After meeting with President Xi Jinping late last month, Trump said China had agreed to buy more U.S. agricultural products as part of a cease-fire in the two countries' trade war. The truce suspended U.S. plans to impose tariffs on an additional $300 billion in Chinese goods — action that would have extended the taxes to everything China ships to America.
The United States and China are sparring over the Trump administration's allegations that Beijing is using predatory tactics — including stealing sensitive technology and forcing U.S. firms to hand over trade secrets — to try to supplant American technological supremacy.
Trump has imposed 25% tariffs on $250 billion in Chinese imports. Beijing has counterpunched by taxing $110 billion in U.S. goods, specifically targeting U.S. farm products produced by many Trump supporters in the U.S. heartland.
The administration has rolled out $27 billion in aid to farmers to ease the pain.

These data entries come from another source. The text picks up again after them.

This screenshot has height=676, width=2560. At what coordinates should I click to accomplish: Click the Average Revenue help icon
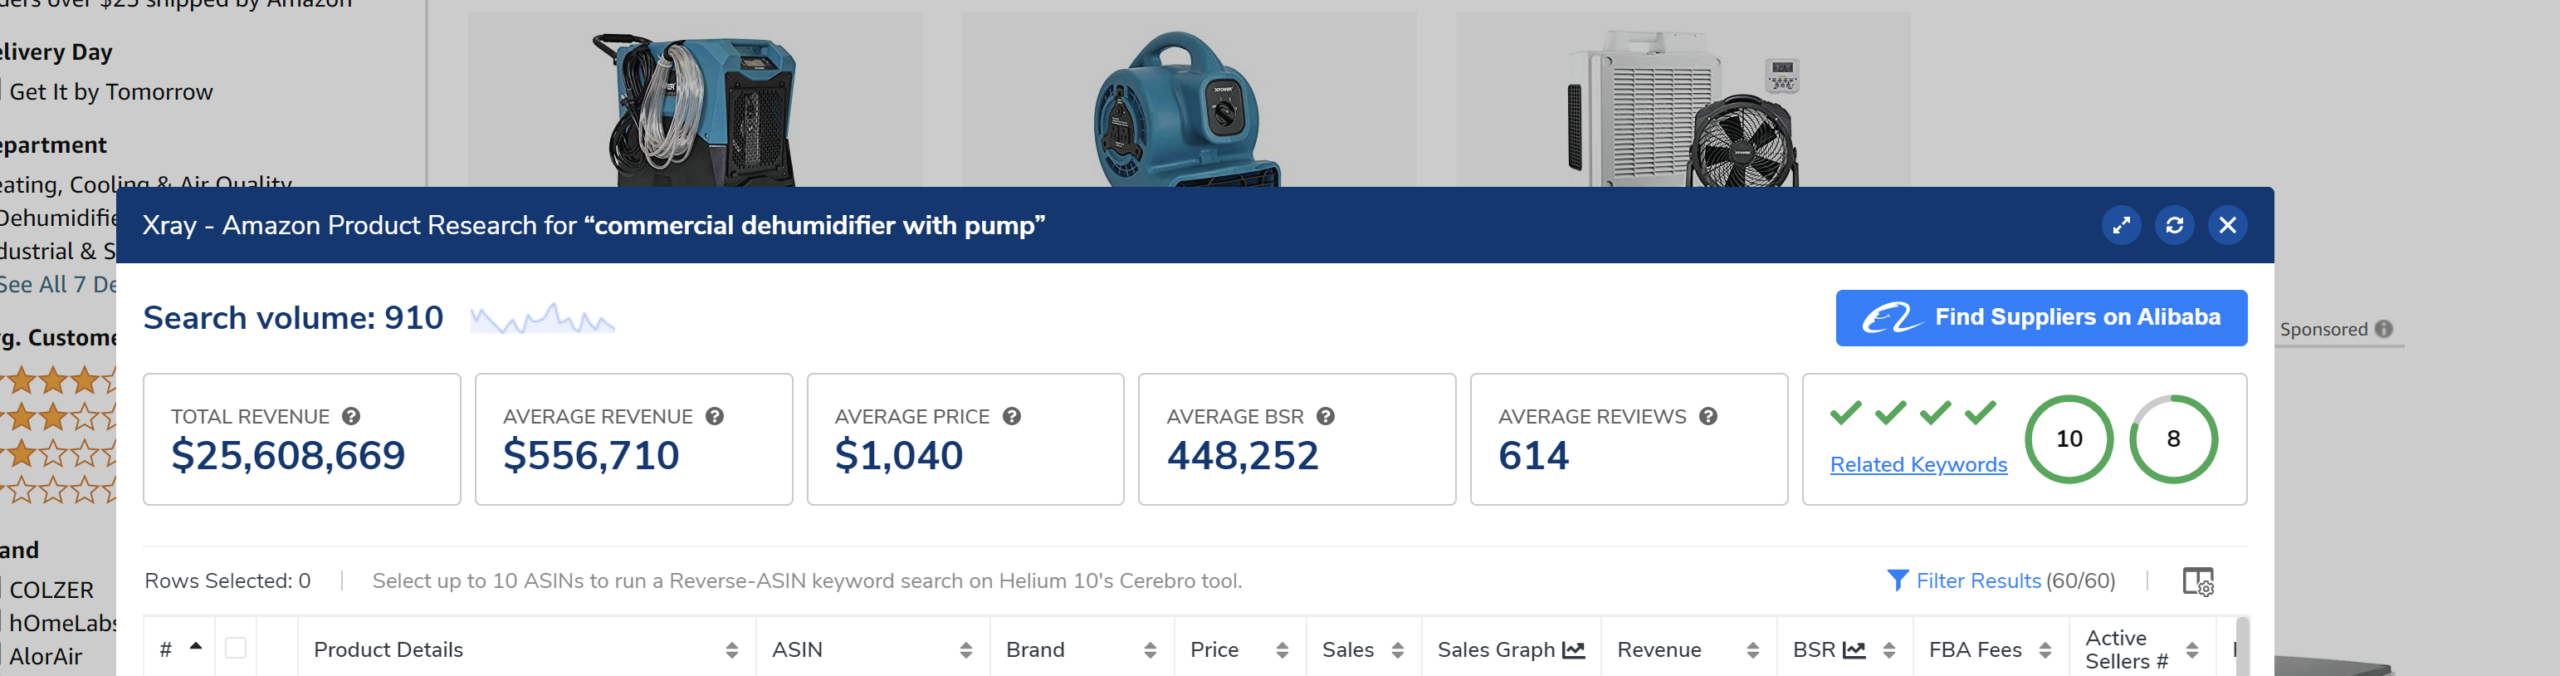714,416
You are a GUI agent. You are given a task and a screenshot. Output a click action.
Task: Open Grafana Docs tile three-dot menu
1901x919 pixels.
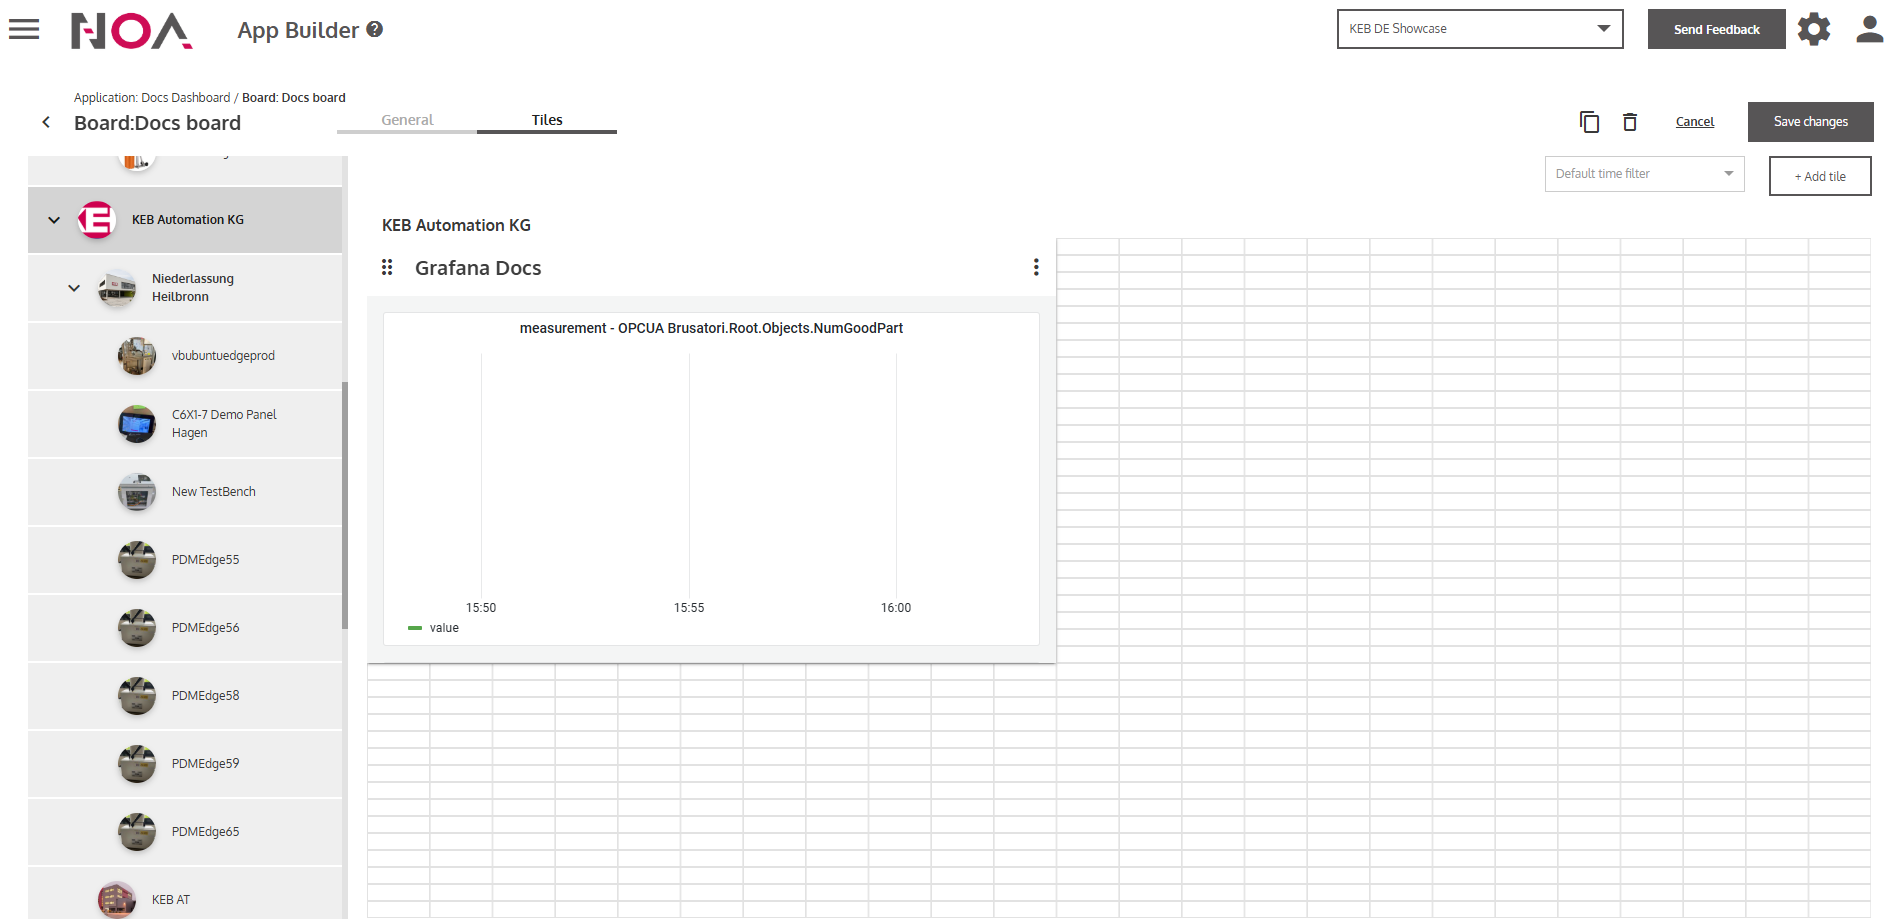click(1036, 267)
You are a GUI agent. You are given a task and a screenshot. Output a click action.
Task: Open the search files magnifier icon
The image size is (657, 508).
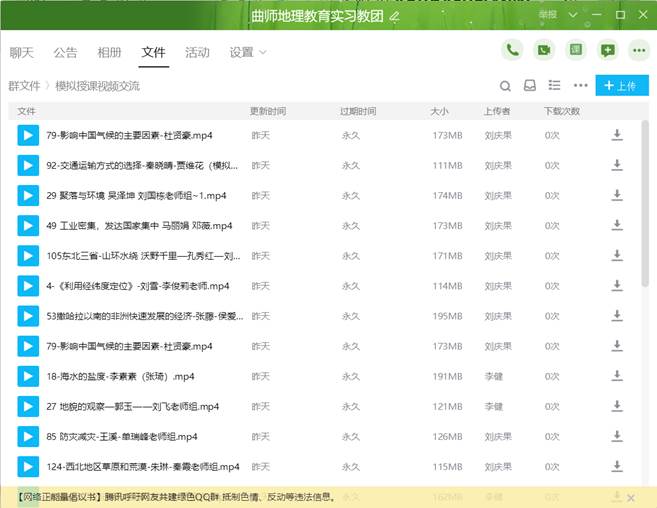pos(506,86)
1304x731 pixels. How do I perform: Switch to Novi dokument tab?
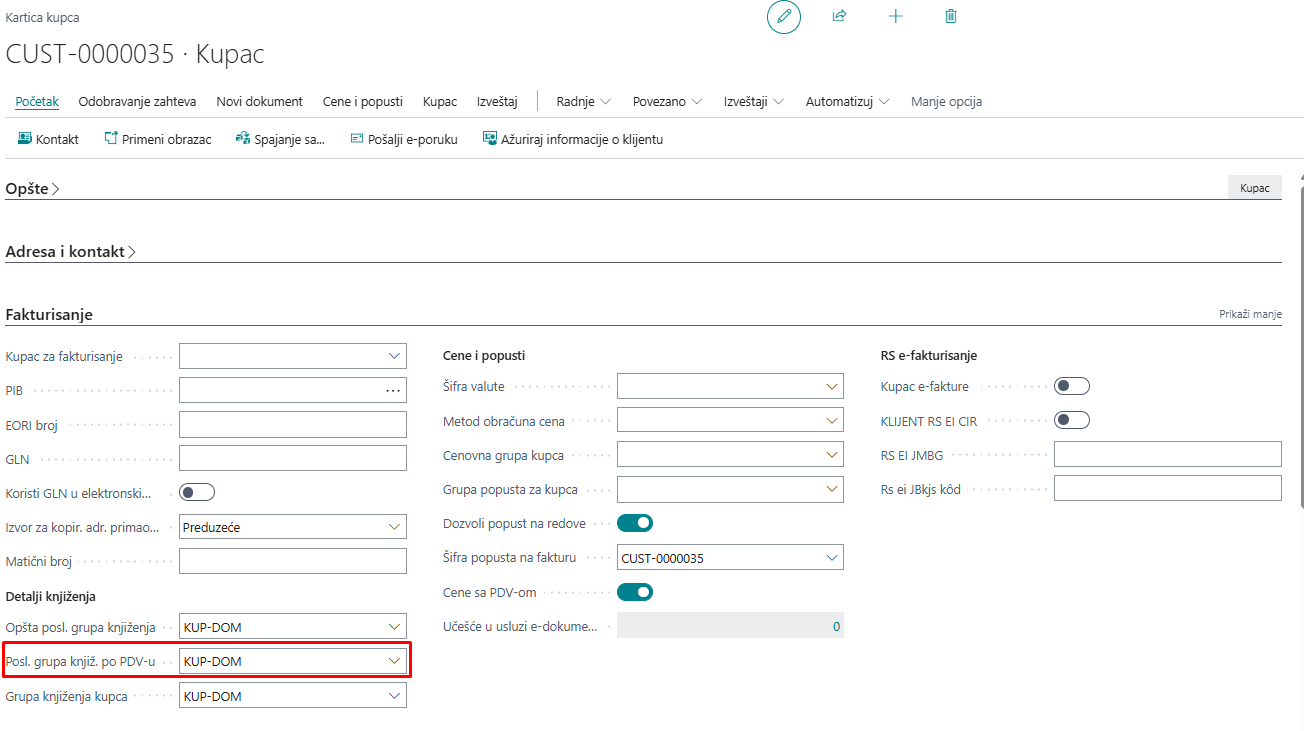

Trump and Xi agreed to restart negotiations that had broken down in May after 11 rounds of talks. So far, the two countries' top envoys have spoken by phone but haven't announced plans to resume face-to-face talks.
In addition to opposing sharp-elbowed Chinese tech policies, the United States wants Beijing to buy more U.S. products and to narrow America's trade deficit with China — a record $381 billion last year.
Last month, a former Chinese diplomat, Zhao Weiping, told reporters in New York that the United States was asking "us to purchase more than we can buy." He added, "You have to be realistic."
Still, Larry Kudlow, director of Trump's National Economic Council, said Thursday that "our side expects China very soon to start purchasing American agriculture commodities, crops, goods and services."